Following on from a popular cover of Massive Attack anthem ‘Teardrops’, new single ‘Play It By Ear’ is taken from the album ‘FATIMA’, due later this year, which will draw to some degree on Farah Elle’s mixed Irish and Libyan roots. The singer has called it a “coming of age record.”

“I’ve spent so long with these songs. I wrote them years ago, so it sort of feels like my youth,” she says. “It’s been quite motivating to finally get them out there. It makes me want to do more, which is really nice. I did one, and the build up was huge, and now I just want them all out of my system.”

“I wasn’t really aiming for anything in particular with the album, but afterwards, listening to my own music, it became so clear. The themes are a reflection of what I was going through at the time. I wasn’t consciously getting things off my chest, but looking back…”

“Part of that is my piano feels like a good friend to me, it feels like having a really wholesome catch up with a friend, and lets me take a picture of what I’m seeing around me. I’m not really great at articulating my feelings when I’m feeling them. I can be quite scattered and anxious. With songs, I can describe what’s going on with sound.

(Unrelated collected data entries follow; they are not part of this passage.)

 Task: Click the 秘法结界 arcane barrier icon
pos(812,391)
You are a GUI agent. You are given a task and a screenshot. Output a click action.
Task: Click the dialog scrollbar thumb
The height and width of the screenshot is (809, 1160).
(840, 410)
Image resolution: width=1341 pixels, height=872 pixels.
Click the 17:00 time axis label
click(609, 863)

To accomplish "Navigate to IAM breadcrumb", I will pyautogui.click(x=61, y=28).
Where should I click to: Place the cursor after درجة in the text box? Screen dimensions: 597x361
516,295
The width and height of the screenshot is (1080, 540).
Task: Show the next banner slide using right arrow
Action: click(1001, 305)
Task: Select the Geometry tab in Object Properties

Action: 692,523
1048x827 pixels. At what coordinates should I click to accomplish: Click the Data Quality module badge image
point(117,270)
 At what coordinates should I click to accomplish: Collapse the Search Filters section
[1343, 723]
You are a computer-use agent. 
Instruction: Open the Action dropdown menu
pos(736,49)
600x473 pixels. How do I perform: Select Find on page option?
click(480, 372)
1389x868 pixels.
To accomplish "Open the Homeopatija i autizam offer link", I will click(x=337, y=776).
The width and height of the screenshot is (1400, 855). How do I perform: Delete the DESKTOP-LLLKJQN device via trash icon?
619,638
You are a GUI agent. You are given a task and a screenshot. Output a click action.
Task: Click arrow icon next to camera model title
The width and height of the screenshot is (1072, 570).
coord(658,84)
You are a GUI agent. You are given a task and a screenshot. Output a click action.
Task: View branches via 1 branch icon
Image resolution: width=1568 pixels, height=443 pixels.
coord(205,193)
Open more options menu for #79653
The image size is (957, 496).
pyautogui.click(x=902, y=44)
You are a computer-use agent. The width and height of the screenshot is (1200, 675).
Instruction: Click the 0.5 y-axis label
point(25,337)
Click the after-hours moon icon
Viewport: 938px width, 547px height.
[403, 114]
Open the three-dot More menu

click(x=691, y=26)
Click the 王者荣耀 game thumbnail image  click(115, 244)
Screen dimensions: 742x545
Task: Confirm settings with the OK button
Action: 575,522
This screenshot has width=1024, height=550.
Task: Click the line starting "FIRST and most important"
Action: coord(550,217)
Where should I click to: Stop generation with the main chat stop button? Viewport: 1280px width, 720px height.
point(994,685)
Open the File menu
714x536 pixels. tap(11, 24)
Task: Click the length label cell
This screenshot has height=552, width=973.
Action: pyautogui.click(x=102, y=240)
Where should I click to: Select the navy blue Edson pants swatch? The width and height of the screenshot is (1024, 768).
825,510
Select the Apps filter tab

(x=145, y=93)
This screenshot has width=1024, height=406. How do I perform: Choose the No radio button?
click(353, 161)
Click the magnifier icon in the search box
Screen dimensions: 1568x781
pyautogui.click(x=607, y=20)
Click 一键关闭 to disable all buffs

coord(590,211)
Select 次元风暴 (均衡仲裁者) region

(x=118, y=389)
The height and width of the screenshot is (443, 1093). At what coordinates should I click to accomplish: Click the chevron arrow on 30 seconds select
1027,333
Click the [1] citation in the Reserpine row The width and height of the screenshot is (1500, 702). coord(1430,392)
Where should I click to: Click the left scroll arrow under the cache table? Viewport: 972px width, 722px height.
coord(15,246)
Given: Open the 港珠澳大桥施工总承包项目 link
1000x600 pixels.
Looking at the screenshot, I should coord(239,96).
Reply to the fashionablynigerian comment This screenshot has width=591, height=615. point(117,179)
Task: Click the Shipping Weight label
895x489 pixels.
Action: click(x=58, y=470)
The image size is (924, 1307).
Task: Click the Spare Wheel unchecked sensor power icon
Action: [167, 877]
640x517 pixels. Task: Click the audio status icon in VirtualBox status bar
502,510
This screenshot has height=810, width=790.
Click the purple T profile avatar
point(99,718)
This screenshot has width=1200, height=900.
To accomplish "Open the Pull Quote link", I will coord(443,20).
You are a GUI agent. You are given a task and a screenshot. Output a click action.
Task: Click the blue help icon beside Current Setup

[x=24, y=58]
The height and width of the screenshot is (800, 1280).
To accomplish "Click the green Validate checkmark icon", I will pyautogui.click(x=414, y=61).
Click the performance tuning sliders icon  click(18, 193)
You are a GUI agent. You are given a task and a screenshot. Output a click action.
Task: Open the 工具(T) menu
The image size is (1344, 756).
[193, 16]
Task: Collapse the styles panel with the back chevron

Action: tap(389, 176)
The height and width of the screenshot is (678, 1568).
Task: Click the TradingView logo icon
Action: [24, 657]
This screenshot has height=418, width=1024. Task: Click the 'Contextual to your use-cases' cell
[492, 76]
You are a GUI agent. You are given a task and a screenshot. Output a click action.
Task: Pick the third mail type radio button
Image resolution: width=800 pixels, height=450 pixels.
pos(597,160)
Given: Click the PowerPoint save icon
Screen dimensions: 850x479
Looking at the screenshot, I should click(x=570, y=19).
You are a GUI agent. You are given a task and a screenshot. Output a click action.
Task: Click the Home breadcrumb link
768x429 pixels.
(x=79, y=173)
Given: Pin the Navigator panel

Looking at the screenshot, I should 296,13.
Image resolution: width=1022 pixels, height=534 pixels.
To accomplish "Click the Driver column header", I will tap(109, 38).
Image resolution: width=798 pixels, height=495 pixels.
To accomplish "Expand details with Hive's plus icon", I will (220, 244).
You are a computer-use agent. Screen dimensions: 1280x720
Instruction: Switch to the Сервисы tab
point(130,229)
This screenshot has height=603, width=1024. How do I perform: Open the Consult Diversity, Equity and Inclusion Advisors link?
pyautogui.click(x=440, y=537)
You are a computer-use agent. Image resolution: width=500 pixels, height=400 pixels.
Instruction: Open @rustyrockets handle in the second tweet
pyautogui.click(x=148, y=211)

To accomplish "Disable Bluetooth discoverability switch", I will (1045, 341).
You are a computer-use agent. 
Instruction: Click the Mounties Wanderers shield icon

Words can be so powerful, but they’re also so limiting. I don’t like to describe the meaning behind songs in part because I think they should be open to interpretation.”

Farah Elle attended BIMM, and credits that mostly with her stage development. “I learnt how to perform,” she says of Dublin’s equivalent of ‘Rock School’. “I really got to know my performance style, who I am on stage and the way I communicate when I have a platform like that. That was such a gift, but I didn’t really take any academic knowledge. It’s not a place to go for theory, it’s more for experience of how the music industry works, and the importance of knowing that nobody does anything quite like the next individual. Everyone has something unique.”

“No matter where you’re from there’s always something valuable about where we come from. We should be proud of our backgrounds, I really believe that. I used to fight my background for a while. I used to get a lot of industry types telling me that the Libyan thing was my niche and I should hone in on that for my PR stuff. It made me feel a bit icky hearing that, as I felt I had so much more to offer.”

“Then I realised, why am I fighting the truth in that? It’s not like I advertise the fact that I’m Libyan. It’s more that I have a really complex relationship with where I’m from, and that’s why I write music.”

“I think identity and ego are quite linked, and there’s something quite liberating, too, about letting the attachment to our identity dissipate, and just have experiences. Life can be quite complex, I think, but also quite simple. I didn’t think of any of this when I was writing the songs, but a few years later, it’s easy for me to look back, and have that conversation, almost, with my 21 year old self.”